**DATASET EXTRACT:**
════════════════════

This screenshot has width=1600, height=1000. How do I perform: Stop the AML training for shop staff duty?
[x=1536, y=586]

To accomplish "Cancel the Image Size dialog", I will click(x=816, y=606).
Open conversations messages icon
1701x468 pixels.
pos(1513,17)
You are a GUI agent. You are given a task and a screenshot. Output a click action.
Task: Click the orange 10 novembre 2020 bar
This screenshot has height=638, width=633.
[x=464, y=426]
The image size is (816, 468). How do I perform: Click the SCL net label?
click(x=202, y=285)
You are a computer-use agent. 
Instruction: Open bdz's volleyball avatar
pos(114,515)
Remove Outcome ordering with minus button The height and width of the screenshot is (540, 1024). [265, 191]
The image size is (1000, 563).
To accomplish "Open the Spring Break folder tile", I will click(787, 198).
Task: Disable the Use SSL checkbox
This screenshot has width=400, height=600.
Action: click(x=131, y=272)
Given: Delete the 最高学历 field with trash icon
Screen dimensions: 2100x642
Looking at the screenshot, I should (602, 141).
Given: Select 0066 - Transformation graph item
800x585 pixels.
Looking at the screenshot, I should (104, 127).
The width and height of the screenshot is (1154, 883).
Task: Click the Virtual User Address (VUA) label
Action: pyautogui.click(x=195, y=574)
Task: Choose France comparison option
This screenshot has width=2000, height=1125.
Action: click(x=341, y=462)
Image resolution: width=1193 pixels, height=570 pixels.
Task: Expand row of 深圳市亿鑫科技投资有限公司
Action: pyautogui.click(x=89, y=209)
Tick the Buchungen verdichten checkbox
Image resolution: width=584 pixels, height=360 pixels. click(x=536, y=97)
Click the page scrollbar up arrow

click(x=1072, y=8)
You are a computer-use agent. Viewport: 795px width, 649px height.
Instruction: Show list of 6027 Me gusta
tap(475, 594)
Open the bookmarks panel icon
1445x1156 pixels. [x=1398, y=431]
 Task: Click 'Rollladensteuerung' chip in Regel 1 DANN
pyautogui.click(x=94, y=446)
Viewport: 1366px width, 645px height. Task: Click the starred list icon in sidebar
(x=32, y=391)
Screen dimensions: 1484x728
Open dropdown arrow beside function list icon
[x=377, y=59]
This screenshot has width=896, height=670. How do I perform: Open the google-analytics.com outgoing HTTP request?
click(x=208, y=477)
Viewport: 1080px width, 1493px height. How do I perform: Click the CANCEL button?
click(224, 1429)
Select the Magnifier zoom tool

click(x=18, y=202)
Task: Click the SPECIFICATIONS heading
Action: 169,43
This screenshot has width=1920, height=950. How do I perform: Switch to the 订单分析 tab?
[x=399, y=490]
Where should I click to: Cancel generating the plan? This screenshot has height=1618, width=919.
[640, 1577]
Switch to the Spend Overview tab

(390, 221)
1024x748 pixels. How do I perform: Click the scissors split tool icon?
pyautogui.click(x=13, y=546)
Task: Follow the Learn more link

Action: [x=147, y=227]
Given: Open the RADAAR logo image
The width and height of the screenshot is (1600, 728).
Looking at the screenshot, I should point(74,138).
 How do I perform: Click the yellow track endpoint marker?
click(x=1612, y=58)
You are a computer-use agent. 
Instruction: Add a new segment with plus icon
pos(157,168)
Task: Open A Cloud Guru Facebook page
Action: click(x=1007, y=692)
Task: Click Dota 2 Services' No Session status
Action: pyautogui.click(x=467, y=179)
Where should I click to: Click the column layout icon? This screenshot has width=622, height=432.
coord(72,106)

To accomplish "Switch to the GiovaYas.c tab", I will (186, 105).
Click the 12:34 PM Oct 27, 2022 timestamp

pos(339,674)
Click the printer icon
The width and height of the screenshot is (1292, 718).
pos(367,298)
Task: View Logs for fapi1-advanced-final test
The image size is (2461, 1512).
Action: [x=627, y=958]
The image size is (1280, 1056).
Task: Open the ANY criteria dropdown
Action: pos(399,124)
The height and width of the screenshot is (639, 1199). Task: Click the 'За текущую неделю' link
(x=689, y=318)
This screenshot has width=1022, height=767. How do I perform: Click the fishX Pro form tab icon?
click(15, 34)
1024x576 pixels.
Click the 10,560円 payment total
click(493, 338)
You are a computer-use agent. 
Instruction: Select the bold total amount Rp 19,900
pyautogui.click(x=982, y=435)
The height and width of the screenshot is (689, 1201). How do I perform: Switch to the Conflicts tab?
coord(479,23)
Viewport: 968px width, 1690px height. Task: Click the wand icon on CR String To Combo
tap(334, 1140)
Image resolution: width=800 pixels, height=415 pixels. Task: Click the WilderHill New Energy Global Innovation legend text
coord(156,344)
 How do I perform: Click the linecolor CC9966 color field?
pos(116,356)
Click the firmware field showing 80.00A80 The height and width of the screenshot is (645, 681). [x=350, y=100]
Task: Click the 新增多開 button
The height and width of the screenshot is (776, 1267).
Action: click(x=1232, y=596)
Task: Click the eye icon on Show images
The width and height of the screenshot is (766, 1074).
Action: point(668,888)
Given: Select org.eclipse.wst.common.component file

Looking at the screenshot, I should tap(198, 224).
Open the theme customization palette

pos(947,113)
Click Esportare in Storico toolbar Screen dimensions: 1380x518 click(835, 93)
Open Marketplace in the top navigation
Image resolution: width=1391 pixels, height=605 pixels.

════════════════════

**WORK INSTRUCTIONS:** Retype the listing exactly. Leave nothing out.

**REPLY TO THE TASK:**
This screenshot has width=1600, height=1000. How do I perform: Stop the AML training for shop staff duty?
[x=1536, y=586]

To accomplish "Cancel the Image Size dialog", I will click(x=816, y=606).
Open conversations messages icon
1701x468 pixels.
pos(1513,17)
You are a GUI agent. You are given a task and a screenshot. Output a click action.
Task: Click the orange 10 novembre 2020 bar
This screenshot has height=638, width=633.
[x=464, y=426]
The image size is (816, 468). How do I perform: Click the SCL net label?
click(x=202, y=285)
You are a computer-use agent. 
Instruction: Open bdz's volleyball avatar
pos(114,515)
Remove Outcome ordering with minus button The height and width of the screenshot is (540, 1024). [265, 191]
The image size is (1000, 563).
To accomplish "Open the Spring Break folder tile", I will click(787, 198).
Task: Disable the Use SSL checkbox
This screenshot has width=400, height=600.
Action: click(x=131, y=272)
Given: Delete the 最高学历 field with trash icon
Screen dimensions: 2100x642
Looking at the screenshot, I should (602, 141).
Given: Select 0066 - Transformation graph item
800x585 pixels.
Looking at the screenshot, I should (104, 127).
The width and height of the screenshot is (1154, 883).
Task: Click the Virtual User Address (VUA) label
Action: pyautogui.click(x=195, y=574)
Task: Choose France comparison option
This screenshot has width=2000, height=1125.
Action: click(x=341, y=462)
Image resolution: width=1193 pixels, height=570 pixels.
Task: Expand row of 深圳市亿鑫科技投资有限公司
Action: pyautogui.click(x=89, y=209)
Tick the Buchungen verdichten checkbox
Image resolution: width=584 pixels, height=360 pixels. click(x=536, y=97)
Click the page scrollbar up arrow

click(x=1072, y=8)
You are a computer-use agent. Viewport: 795px width, 649px height.
Instruction: Show list of 6027 Me gusta
tap(475, 594)
Open the bookmarks panel icon
1445x1156 pixels. [x=1398, y=431]
 Task: Click 'Rollladensteuerung' chip in Regel 1 DANN
pyautogui.click(x=94, y=446)
Viewport: 1366px width, 645px height. Task: Click the starred list icon in sidebar
(x=32, y=391)
Screen dimensions: 1484x728
Open dropdown arrow beside function list icon
[x=377, y=59]
This screenshot has width=896, height=670. How do I perform: Open the google-analytics.com outgoing HTTP request?
click(x=208, y=477)
Viewport: 1080px width, 1493px height. How do I perform: Click the CANCEL button?
click(224, 1429)
Select the Magnifier zoom tool

click(x=18, y=202)
Task: Click the SPECIFICATIONS heading
Action: 169,43
This screenshot has width=1920, height=950. How do I perform: Switch to the 订单分析 tab?
[x=399, y=490]
Where should I click to: Cancel generating the plan? This screenshot has height=1618, width=919.
[640, 1577]
Switch to the Spend Overview tab

(390, 221)
1024x748 pixels. How do I perform: Click the scissors split tool icon?
pyautogui.click(x=13, y=546)
Task: Follow the Learn more link

Action: [x=147, y=227]
Given: Open the RADAAR logo image
The width and height of the screenshot is (1600, 728).
Looking at the screenshot, I should point(74,138).
 How do I perform: Click the yellow track endpoint marker?
click(x=1612, y=58)
You are a computer-use agent. 
Instruction: Add a new segment with plus icon
pos(157,168)
Task: Open A Cloud Guru Facebook page
Action: click(x=1007, y=692)
Task: Click Dota 2 Services' No Session status
Action: pyautogui.click(x=467, y=179)
Where should I click to: Click the column layout icon? This screenshot has width=622, height=432.
coord(72,106)

To accomplish "Switch to the GiovaYas.c tab", I will (186, 105).
Click the 12:34 PM Oct 27, 2022 timestamp

pos(339,674)
Click the printer icon
The width and height of the screenshot is (1292, 718).
pos(367,298)
Task: View Logs for fapi1-advanced-final test
The image size is (2461, 1512).
Action: [x=627, y=958]
The image size is (1280, 1056).
Task: Open the ANY criteria dropdown
Action: pos(399,124)
The height and width of the screenshot is (639, 1199). Task: Click the 'За текущую неделю' link
(x=689, y=318)
This screenshot has width=1022, height=767. How do I perform: Click the fishX Pro form tab icon?
click(15, 34)
1024x576 pixels.
Click the 10,560円 payment total
click(493, 338)
You are a computer-use agent. 
Instruction: Select the bold total amount Rp 19,900
pyautogui.click(x=982, y=435)
The height and width of the screenshot is (689, 1201). How do I perform: Switch to the Conflicts tab?
coord(479,23)
Viewport: 968px width, 1690px height. Task: Click the wand icon on CR String To Combo
tap(334, 1140)
Image resolution: width=800 pixels, height=415 pixels. Task: Click the WilderHill New Energy Global Innovation legend text
coord(156,344)
 How do I perform: Click the linecolor CC9966 color field?
pos(116,356)
Click the firmware field showing 80.00A80 The height and width of the screenshot is (645, 681). [x=350, y=100]
Task: Click the 新增多開 button
The height and width of the screenshot is (776, 1267).
Action: click(x=1232, y=596)
Task: Click the eye icon on Show images
The width and height of the screenshot is (766, 1074).
Action: point(668,888)
Given: Select org.eclipse.wst.common.component file

Looking at the screenshot, I should tap(198, 224).
Open the theme customization palette

pos(947,113)
Click Esportare in Storico toolbar Screen dimensions: 1380x518 click(835, 93)
Open Marketplace in the top navigation
Image resolution: width=1391 pixels, height=605 pixels.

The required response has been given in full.